▶ [ZUR AUFGABE]: Schreibe im Text über Spielsucht im Deutschrap den Abschnitt von „Deutschrap ist sich“ bis „Sportwettgiganten einen Song.“ noch einmal ab und ändere dabei „Werbekampagne“ in „Werbeaktion“.

▶ [AUSGEWÄHLTER ABSCHNITT]:
━━━━━━

Rund eine halbe Million betroffen

Und damit hat er recht! Die BZgA (Bundeszentrale für gesundheitliche Aufklärung) kommt zu dem Ergebnis, dass in Deutschland rund eine halbe Millionen Menschen ein eindeutig kritisches Spielverhalten aufweisen. Da der Prozentsatz der jungen Männer unter 25 deutlich überproportional ausfällt und Rapfans tendenziell jüngeren Jahrgangs sind, muss man sich umso dringlicher mit diesem Thema innerhalb der Szene auseinandersetzen.

Auch Fard sprach bei HipHop.de ganz offen über seine Automateneskapaden. Während seines Zivildienstes verzockte er einen Großteil seines Einkommens, weil er nichts mit der Kohle anzufangen wusste, außer sie zu verdaddeln. Heute ist er klüger und warnt jeden davor, es ihm gleich zu tun, da viele aus seinem Bekanntenkreis an der Spielsucht zerbrochen sind.

Cashmo reiht sich ebenfalls in den Kreis der Spieler*innen ein und beschreibt in seinem Song „Spielo“ die nüchterne Realität des Casinoalltags: „Die Augen all der Spieler: Leere, Tod / Der Ort macht uns krank – ehrenlos“. Ironischerweise wurde er selbst während des Videodrehs wieder rückfällig. Nach drei Jahren Abstinenz und sicher geglaubter Suchtfreiheit triggerten ihn die Automaten schließlich doch, sodass er die nächsten drei Wochen wieder in der Spielo verbrachte.

Deutschrap ist sich einig: Spielen ist gefährlich und macht krank! Scheint also keine Sache zu sein, die man unbedingt bewerben sollte, oder?

…machen aber trotzdem Werbung

Doch Tipicos Werbekampagne, umgesetzt von der Hamburger Werbeagentur Jung von Matt, aus dem letzten Jahr, beweist uns das Gegenteil: „Denn nur wer mitspielt, ist mittendrin“ – lautet der catchy Slogan. Summer Cem, einer der erfolgreichsten HipHop-Künstler zur Zeit, nutzte seine Stimme für dieses Projekt und lieferte dem Sportwettgiganten einen Song.

━━━━━━

[Gespeicherte Einträge]
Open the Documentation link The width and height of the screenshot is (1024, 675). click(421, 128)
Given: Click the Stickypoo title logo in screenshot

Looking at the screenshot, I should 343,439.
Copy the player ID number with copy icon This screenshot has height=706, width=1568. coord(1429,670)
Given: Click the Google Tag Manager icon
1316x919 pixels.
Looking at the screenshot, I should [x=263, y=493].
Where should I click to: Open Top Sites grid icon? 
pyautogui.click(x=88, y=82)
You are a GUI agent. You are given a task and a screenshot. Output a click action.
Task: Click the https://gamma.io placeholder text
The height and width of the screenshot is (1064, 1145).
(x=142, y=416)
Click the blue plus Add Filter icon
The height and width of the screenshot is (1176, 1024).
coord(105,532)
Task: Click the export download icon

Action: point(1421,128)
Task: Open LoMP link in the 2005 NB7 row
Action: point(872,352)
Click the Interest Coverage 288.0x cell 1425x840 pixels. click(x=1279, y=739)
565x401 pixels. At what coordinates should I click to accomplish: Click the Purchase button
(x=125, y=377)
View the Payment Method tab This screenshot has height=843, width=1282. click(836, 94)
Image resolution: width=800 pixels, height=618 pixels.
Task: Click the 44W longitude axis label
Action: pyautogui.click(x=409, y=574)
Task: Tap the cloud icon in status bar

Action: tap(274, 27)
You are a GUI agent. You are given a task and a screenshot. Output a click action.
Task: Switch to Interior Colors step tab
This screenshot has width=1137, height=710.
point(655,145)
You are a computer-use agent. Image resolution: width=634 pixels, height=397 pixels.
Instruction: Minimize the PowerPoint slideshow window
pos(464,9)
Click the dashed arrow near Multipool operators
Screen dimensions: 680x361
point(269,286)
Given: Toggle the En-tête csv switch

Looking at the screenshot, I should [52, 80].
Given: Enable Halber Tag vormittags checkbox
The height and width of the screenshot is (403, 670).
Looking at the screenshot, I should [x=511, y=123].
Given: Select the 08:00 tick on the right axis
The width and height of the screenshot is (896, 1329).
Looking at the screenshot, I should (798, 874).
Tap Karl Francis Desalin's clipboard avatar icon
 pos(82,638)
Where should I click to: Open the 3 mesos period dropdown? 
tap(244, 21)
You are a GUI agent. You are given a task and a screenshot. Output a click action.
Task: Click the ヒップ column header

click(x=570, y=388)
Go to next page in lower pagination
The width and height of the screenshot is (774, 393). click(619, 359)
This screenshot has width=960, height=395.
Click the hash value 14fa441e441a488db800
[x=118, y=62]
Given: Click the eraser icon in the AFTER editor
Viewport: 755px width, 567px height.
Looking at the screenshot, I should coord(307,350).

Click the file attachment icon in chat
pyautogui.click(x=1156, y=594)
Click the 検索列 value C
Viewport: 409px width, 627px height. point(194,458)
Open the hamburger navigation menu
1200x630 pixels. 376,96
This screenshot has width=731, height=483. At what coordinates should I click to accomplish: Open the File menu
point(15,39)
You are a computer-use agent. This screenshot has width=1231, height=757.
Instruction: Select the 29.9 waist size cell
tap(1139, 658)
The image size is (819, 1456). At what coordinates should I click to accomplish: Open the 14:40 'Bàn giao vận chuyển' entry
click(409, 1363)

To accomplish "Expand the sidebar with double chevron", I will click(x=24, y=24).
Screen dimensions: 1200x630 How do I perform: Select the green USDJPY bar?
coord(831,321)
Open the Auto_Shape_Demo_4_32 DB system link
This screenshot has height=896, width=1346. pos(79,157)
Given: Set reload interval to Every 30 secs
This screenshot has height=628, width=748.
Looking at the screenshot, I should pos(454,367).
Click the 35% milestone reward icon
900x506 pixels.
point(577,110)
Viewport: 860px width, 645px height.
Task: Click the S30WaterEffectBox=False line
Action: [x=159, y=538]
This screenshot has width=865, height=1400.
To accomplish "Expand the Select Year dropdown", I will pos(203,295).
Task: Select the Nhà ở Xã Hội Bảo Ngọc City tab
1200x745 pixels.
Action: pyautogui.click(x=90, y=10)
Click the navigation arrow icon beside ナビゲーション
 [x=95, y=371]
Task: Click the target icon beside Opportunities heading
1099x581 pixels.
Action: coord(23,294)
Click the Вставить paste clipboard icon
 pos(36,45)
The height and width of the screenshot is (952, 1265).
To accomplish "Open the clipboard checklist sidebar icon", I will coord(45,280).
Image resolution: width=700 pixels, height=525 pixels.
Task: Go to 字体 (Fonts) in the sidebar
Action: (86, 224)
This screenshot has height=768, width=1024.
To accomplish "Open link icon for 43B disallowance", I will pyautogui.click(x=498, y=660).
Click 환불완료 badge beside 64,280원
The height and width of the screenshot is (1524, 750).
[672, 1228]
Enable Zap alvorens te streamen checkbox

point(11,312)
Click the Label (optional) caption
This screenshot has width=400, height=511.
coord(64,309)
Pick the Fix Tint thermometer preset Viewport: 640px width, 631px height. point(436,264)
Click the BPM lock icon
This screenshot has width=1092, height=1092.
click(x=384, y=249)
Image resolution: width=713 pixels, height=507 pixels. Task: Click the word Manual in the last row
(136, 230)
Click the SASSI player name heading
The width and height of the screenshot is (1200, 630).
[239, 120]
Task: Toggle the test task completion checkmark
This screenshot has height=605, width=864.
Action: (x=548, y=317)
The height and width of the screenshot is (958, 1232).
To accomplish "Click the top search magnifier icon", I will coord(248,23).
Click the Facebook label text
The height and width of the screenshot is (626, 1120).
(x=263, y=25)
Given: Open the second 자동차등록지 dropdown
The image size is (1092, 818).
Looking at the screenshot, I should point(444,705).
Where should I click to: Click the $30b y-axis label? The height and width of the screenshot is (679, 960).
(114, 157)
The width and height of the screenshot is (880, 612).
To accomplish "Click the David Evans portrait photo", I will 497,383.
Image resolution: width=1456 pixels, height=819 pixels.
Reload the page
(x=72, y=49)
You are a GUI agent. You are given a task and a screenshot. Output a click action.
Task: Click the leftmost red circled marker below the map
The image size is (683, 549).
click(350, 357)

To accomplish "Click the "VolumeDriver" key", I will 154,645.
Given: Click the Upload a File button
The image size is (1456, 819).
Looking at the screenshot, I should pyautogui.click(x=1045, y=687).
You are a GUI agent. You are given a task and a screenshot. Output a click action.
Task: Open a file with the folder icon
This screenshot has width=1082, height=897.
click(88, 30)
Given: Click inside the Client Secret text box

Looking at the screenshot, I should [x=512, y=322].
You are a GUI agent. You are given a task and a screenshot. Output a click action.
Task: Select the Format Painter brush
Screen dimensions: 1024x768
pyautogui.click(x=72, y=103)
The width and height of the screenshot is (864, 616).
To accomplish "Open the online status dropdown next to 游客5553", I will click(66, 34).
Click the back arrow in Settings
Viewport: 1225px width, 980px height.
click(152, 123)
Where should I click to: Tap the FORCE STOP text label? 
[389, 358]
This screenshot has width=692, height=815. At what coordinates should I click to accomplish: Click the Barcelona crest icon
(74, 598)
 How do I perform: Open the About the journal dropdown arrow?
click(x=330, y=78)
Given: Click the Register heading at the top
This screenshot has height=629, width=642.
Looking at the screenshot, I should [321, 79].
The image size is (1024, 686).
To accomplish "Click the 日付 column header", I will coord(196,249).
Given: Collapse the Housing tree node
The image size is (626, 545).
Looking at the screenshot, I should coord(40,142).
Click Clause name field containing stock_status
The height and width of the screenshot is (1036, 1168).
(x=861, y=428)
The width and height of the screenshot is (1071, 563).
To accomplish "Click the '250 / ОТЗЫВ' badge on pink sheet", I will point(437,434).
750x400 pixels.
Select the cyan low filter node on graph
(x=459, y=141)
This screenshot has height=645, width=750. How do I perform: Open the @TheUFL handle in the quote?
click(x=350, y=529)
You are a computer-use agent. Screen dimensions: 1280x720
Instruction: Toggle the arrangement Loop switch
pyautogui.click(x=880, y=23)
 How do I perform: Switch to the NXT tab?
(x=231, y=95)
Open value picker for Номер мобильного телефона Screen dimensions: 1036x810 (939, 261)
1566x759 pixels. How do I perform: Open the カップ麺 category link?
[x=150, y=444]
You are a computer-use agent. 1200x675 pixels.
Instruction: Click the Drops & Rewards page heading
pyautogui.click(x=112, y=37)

━━━━━━

▶ [ANTWORT ZUR AUFGABE]:
Deutschrap ist sich einig: Spielen ist gefährlich und macht krank! Scheint also keine Sache zu sein, die man unbedingt bewerben sollte, oder?

…machen aber trotzdem Werbung

Doch Tipicos Werbeaktion, umgesetzt von der Hamburger Werbeagentur Jung von Matt, aus dem letzten Jahr, beweist uns das Gegenteil: „Denn nur wer mitspielt, ist mittendrin“ – lautet der catchy Slogan. Summer Cem, einer der erfolgreichsten HipHop-Künstler zur Zeit, nutzte seine Stimme für dieses Projekt und lieferte dem Sportwettgiganten einen Song.